Pull out each line of the records that contains the string "computer", treating uppercase and lowercase as different.

─── Extracted records ───

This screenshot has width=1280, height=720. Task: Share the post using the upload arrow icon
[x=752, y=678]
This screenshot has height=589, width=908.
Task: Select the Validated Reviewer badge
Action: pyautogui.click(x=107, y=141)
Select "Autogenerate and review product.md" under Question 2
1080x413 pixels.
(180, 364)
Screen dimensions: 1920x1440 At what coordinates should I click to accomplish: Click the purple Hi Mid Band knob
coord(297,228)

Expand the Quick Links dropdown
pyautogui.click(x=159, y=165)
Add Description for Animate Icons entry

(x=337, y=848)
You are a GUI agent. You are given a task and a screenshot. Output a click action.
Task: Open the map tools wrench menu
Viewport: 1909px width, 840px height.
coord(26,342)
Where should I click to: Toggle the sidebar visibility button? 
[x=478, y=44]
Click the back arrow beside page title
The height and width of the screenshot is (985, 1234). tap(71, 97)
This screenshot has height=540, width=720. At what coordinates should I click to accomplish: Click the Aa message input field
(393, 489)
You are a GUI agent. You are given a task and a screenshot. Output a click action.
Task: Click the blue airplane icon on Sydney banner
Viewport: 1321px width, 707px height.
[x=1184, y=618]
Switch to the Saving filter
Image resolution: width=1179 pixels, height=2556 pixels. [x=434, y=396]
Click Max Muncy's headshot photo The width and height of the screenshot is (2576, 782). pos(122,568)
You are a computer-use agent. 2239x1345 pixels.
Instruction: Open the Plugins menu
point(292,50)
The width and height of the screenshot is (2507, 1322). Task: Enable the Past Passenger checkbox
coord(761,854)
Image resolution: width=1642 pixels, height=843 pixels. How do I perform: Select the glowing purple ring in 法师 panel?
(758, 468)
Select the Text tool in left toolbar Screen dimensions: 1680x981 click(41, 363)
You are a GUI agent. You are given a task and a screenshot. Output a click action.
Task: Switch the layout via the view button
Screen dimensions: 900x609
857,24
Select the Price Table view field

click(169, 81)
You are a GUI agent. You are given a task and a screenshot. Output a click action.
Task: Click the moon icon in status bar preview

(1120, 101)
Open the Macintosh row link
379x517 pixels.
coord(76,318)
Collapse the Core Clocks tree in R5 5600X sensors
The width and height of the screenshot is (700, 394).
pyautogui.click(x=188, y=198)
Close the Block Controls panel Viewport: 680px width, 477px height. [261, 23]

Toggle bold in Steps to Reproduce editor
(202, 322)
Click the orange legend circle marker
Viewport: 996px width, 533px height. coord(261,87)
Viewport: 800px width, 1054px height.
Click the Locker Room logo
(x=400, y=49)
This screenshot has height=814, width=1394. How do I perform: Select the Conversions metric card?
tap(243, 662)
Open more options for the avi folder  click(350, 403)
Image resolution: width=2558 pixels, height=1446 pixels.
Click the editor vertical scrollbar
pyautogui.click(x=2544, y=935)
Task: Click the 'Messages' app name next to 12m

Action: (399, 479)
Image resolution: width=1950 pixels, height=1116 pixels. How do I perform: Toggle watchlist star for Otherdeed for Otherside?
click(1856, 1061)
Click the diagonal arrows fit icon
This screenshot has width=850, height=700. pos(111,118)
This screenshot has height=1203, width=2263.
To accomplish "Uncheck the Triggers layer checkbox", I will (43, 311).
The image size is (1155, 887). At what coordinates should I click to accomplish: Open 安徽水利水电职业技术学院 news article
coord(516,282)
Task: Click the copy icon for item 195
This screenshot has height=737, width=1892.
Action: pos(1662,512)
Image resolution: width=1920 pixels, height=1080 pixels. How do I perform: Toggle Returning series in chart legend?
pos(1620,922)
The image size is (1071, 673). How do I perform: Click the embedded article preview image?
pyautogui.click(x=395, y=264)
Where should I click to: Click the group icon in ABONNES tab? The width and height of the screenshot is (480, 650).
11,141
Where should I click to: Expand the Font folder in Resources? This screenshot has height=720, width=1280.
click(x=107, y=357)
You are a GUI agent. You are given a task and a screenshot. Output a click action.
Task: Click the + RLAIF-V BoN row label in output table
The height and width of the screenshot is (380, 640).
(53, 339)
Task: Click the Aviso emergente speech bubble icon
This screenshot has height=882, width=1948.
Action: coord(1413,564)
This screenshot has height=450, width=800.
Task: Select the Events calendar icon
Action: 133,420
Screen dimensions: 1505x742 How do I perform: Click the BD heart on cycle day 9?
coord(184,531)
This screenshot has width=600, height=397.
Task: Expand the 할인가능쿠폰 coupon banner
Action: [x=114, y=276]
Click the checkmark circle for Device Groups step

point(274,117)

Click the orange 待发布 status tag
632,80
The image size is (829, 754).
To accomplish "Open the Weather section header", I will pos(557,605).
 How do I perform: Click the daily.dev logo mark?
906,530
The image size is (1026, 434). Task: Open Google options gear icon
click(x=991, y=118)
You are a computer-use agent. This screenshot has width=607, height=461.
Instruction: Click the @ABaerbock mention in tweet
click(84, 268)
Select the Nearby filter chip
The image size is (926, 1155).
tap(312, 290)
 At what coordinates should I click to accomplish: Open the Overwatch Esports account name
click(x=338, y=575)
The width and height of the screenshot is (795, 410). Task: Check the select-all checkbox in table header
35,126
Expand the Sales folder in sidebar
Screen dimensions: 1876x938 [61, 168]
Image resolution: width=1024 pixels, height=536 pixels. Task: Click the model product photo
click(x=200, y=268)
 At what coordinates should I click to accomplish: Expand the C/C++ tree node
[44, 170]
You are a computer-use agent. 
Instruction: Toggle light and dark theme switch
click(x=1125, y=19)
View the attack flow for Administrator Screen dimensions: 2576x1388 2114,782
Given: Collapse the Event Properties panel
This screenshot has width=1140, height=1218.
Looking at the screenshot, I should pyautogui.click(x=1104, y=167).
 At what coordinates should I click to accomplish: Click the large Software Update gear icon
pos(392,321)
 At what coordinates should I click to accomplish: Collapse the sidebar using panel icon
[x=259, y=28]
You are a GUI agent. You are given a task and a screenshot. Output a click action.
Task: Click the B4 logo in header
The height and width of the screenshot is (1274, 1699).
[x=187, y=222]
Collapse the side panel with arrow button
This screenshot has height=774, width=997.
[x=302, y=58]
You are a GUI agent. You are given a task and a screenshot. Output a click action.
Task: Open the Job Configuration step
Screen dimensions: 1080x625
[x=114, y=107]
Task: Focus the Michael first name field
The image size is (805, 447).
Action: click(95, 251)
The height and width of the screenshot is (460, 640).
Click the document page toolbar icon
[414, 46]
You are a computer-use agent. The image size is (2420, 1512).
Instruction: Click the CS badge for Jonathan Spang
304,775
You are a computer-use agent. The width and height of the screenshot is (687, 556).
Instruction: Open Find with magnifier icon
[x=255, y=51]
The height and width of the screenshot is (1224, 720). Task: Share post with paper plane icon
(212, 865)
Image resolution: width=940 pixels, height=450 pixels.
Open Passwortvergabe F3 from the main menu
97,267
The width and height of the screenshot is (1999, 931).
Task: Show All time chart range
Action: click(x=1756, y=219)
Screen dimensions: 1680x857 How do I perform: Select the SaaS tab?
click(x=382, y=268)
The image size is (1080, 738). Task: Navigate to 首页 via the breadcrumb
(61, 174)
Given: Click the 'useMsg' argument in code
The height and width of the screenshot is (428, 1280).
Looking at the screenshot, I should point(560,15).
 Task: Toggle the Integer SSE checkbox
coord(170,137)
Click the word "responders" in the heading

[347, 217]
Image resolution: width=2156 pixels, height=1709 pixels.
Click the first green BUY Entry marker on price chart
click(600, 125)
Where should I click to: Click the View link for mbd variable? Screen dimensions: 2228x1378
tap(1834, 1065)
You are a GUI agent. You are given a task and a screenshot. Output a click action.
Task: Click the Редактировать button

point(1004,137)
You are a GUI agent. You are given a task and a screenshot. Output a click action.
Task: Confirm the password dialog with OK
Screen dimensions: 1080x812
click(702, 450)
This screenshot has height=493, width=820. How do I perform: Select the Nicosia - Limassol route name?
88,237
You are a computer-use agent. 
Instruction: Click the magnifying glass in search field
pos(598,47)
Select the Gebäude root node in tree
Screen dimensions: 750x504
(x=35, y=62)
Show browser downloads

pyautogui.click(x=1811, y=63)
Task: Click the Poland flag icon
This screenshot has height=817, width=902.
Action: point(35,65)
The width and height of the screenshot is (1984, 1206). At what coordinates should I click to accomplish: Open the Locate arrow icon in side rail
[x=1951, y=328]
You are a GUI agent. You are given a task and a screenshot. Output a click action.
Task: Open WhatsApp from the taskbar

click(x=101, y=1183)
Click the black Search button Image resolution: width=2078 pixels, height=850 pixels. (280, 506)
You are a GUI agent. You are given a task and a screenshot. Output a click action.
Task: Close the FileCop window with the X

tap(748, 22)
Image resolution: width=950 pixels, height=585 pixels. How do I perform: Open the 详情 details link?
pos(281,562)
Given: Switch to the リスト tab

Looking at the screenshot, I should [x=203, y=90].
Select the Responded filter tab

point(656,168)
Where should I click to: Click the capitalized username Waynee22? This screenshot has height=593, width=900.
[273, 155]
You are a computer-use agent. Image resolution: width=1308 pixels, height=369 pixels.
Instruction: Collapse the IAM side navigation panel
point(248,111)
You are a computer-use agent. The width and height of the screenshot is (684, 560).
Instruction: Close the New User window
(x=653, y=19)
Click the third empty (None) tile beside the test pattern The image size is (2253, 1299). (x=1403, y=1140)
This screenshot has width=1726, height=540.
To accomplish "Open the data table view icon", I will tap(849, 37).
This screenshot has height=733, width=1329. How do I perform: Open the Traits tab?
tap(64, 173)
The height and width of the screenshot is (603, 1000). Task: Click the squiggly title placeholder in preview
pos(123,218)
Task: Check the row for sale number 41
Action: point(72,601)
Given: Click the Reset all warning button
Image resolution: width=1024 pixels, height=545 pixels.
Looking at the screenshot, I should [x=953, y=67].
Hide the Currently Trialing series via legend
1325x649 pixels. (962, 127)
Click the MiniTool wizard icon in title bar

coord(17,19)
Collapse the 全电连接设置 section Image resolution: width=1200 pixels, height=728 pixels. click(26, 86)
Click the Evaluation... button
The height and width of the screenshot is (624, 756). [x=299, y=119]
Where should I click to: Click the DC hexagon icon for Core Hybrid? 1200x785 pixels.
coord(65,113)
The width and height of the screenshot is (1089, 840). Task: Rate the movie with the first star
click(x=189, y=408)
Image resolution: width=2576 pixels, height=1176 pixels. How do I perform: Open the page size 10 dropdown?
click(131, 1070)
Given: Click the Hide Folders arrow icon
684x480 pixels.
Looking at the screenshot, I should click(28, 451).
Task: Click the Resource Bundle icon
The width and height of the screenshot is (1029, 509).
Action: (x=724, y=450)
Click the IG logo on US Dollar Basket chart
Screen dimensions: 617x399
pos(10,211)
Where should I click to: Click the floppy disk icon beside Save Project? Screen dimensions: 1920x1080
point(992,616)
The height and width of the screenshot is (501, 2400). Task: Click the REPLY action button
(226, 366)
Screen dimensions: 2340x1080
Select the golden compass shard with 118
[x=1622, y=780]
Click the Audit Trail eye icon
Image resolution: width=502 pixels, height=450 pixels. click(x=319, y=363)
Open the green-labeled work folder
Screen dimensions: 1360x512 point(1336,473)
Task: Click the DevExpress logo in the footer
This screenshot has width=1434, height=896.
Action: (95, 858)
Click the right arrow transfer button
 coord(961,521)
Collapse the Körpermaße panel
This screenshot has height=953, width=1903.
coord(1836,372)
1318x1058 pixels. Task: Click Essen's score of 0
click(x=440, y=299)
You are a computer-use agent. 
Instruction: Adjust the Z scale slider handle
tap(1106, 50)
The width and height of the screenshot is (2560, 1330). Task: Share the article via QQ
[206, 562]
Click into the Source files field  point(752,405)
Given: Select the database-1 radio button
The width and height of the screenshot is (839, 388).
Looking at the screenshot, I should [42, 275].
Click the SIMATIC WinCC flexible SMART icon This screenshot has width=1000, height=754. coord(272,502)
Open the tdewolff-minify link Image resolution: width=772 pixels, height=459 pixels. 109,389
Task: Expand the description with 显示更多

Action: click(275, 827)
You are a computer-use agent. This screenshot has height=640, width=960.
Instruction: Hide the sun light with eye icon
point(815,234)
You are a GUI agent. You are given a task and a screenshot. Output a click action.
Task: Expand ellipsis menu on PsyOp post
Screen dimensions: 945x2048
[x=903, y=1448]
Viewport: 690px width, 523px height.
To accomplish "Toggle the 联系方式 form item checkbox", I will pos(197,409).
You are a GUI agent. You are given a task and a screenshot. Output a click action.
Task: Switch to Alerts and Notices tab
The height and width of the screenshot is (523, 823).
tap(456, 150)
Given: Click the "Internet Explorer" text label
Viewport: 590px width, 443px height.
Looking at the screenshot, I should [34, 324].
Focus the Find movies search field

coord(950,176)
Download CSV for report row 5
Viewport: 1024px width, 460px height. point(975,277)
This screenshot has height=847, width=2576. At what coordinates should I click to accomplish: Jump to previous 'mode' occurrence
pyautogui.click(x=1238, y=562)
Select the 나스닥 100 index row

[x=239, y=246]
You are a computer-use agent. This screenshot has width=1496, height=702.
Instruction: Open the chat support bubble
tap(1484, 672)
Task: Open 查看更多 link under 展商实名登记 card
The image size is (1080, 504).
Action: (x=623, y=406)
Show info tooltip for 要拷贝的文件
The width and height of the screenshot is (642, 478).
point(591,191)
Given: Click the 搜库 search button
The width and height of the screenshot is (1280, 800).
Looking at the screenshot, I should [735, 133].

───

* **Answer below**:
You are a computer-use agent. 2239x1345 pixels.
You are a computer-use agent. This screenshot has width=607, height=461.
You are a computer-use agent. 
You are a computer-use agent. The image size is (2420, 1512).
You are a computer-use agent. The width and height of the screenshot is (687, 556).
You are a computer-use agent. 
You are a computer-use agent. Image resolution: width=1308 pixels, height=369 pixels.
You are a computer-use agent. The width and height of the screenshot is (684, 560).
You are a computer-use agent. 
You are a computer-use agent. This screenshot has height=640, width=960.
You are a computer-use agent. This screenshot has width=1496, height=702.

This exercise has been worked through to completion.